Marine salt lake near the coast of Western Australia

Hutt Lagoon is a marine salt lake located near the Indian Ocean coast 2 km north of the mouth of the Hutt River, in the Mid West region of Western Australia.

==Geography==
Hutt Lagoon is an elongate lake that sits in a dune swale adjacent to the coast. The town of Gregory is located between the ocean and the lake's southern shores. The road between Northampton and Kalbarri, George Grey Drive, runs along its eastern edge.

The lake is about 14 km in length along its northwest-southeast axis, parallel with the coast, and around 2.3 km wide.

Hutt Lagoon encompasses most of the Hutt Lagoon System, a DIWA-listed wetland system that also takes in a number of adjacent small lakes, such as Utcha Swamp.

==Hydrology==
The lagoon, a marginal-marine salina or marine lake, is an elongate depression about 70 km2 in area, with most of it lying a few metres below sea level. It is separated from the Indian Ocean by a beach barrier ridge and barrier dune system. Similar to Lake MacLeod, 40 km to the north of Carnarvon, Hutt Lagoon is fed by marine waters through the barrier ridge and by meteoric waters through springs.
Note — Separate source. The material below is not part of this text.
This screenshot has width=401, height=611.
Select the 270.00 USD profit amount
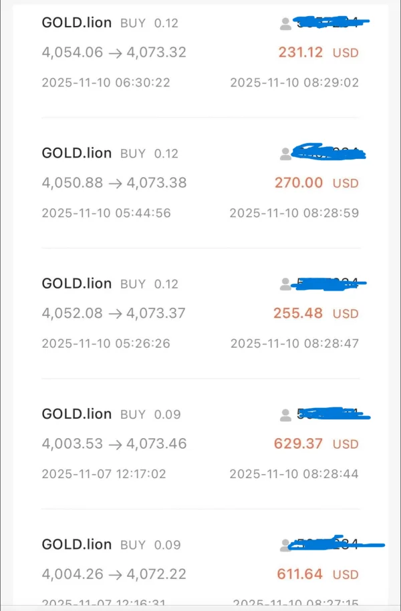pos(299,182)
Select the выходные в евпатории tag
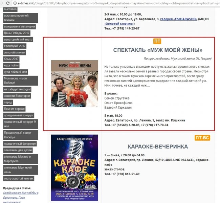 click(20, 26)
Due to the salina’s sub-sealevel position, seepage of seawater into the salina is continuous year round. During the winter wet season, the amount of water coming into the salina is substantially increased by the influx of meteoric groundwater. Hutt Lagoon has a Mediterranean climate, with mean annual rainfall of 449 mm (mainly May to August), and a mean annual evaporation rate of 2445 mm. These factors combine to form a setting within which salt is deposited seasonally and the rates and style of precipitation follow a balance between influx of water and removal by evaporation. During the summer about 95% of the salina surface is a dry salt flat.

==History==
Hutt Lagoon was named by the explorer George Grey, who camped on its eastern edge on 4 April 1839 while on his second disastrous expedition along the Western Australian coast. He mistook the wet season lagoon for a large estuary and named "the river and estuary now discovered" after William Hutt, brother of John Hutt, the second Governor of Western Australia. William Hutt was a British Liberal politician who was heavily involved in the colonization of Western Australia, New Zealand and South Australia.
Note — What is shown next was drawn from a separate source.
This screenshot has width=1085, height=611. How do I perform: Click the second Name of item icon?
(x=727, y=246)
After Grey's arrival back in Perth, John Hutt dispatched the colonial schooner Champion under Captain Dring to investigate the large estuary and river discovered. In summer, January 1840, George Fletcher Moore aboard Champion reported the Hutt River at its mouth to be dry, and could not locate the large estuary described by Grey.

==Resources==
=== β-carotene ===
Hutt Lagoon is a pink lake, a salt lake with a red or pink hue due to the presence of the carotenoid-producing algae Dunaliella salina, a source of β-carotene, a food-colouring agent and source of vitamin A. The lagoon contains the world's largest microalgae production plant, a 250 ha series of artificial ponds used to farm Dunaliella salina.

=== Brine shrimp ===
Hutt Lagoon provides a commercial supply of Artemia parthenogenetica brine shrimp. Artemia is a specialty feed used by prawn and fish farmers and the aquarium fish trade.

=== Salt and gypsum ===
In 1854 the explorer Augustus Charles Gregory promoted the quantity and quality of the salt deposits at Hutt Lagoon and their proximity to Port Gregory. He also commended the gypsum deposits on the western shore of the lagoon.

At the 1873 Sydney Intercolonial Exhibition salt from the Hutt Lagoon deposit was highly commended. Hutt Lagoon gypsum received a bronze medal. Hutt Lagoon salt was also exhibited at the 1880 Melbourne Exhibition.

In August 1908 Port Gregory Saltworks consigned its first shipment of salt on SS Venus. Production was seasonal, of the order of 4,000 tons per year and employing up to 50, until the salt operation went into liquidation in 1924.